Problem
The output should contain the listing word for word and no pictures.

○ ○ ○ ○ ○

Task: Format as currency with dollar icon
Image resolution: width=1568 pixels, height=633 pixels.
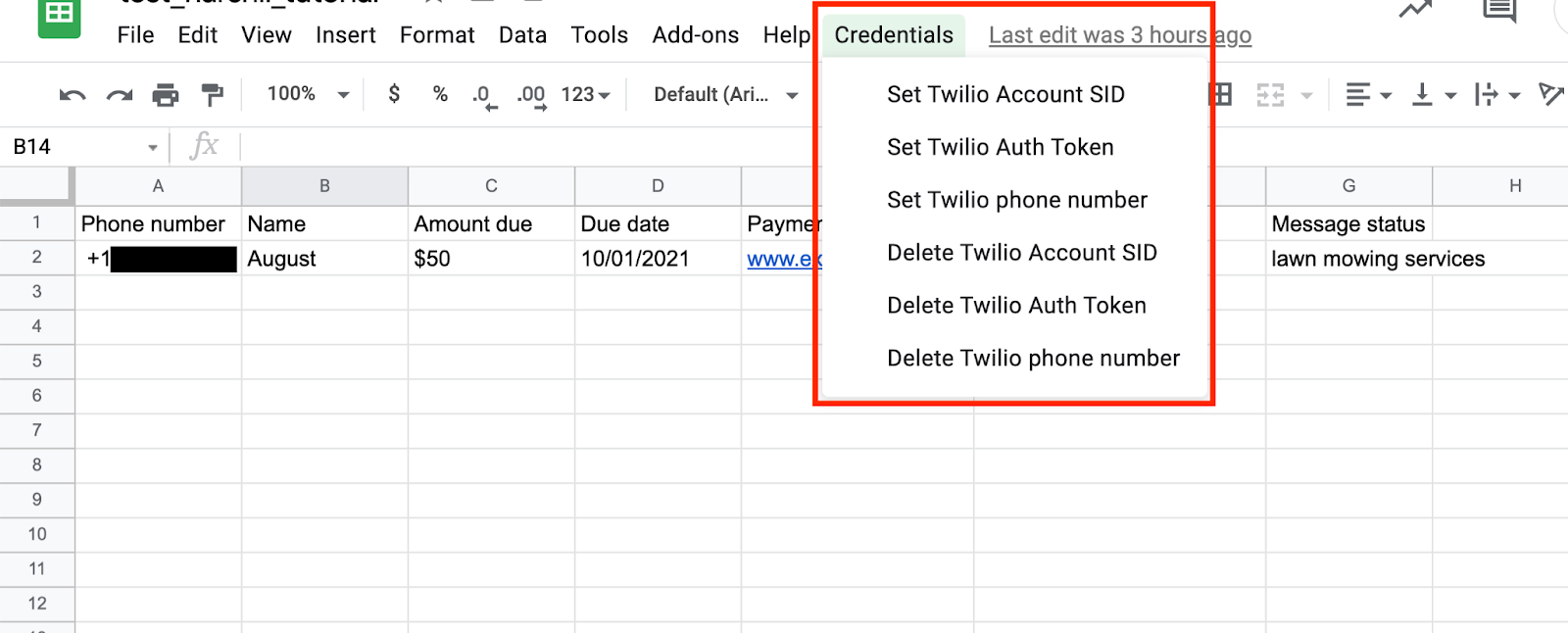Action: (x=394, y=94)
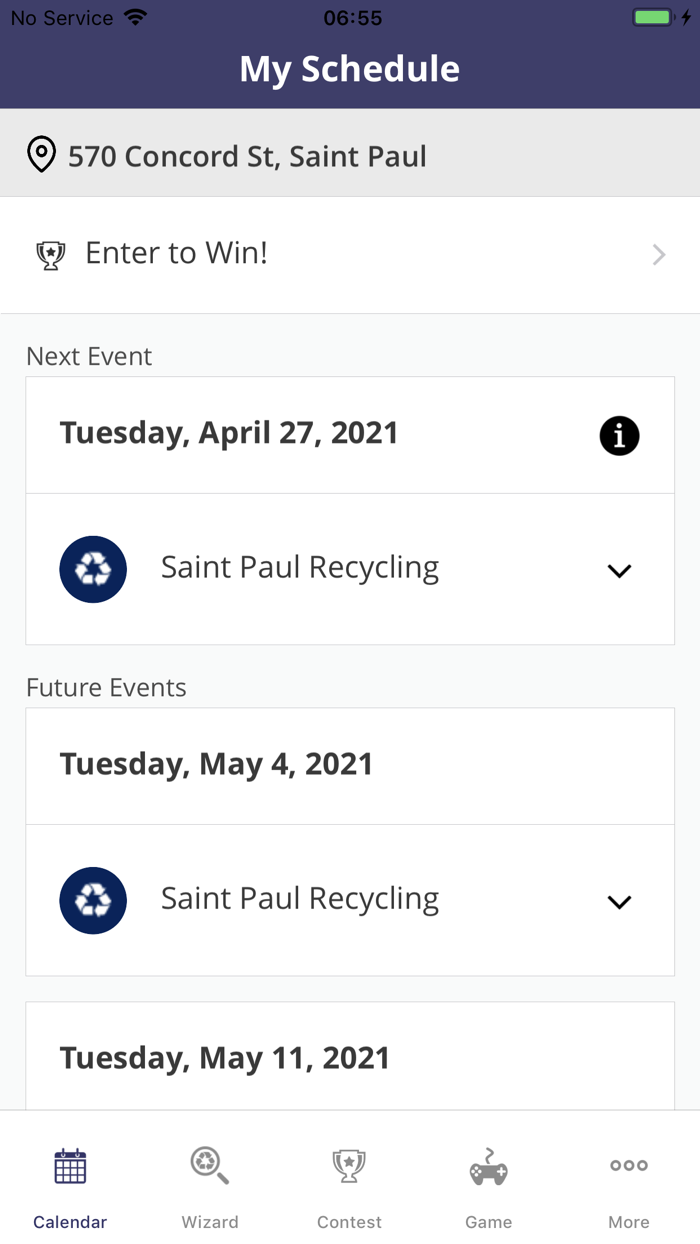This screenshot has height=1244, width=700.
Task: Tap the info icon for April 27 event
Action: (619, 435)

○ ○ ○ ○ ○

Solution
Task: Format as currency with dollar icon
Image resolution: width=1568 pixels, height=633 pixels.
Action: (x=394, y=94)
This screenshot has height=1244, width=700.
Task: Tap the info icon for April 27 event
Action: (619, 435)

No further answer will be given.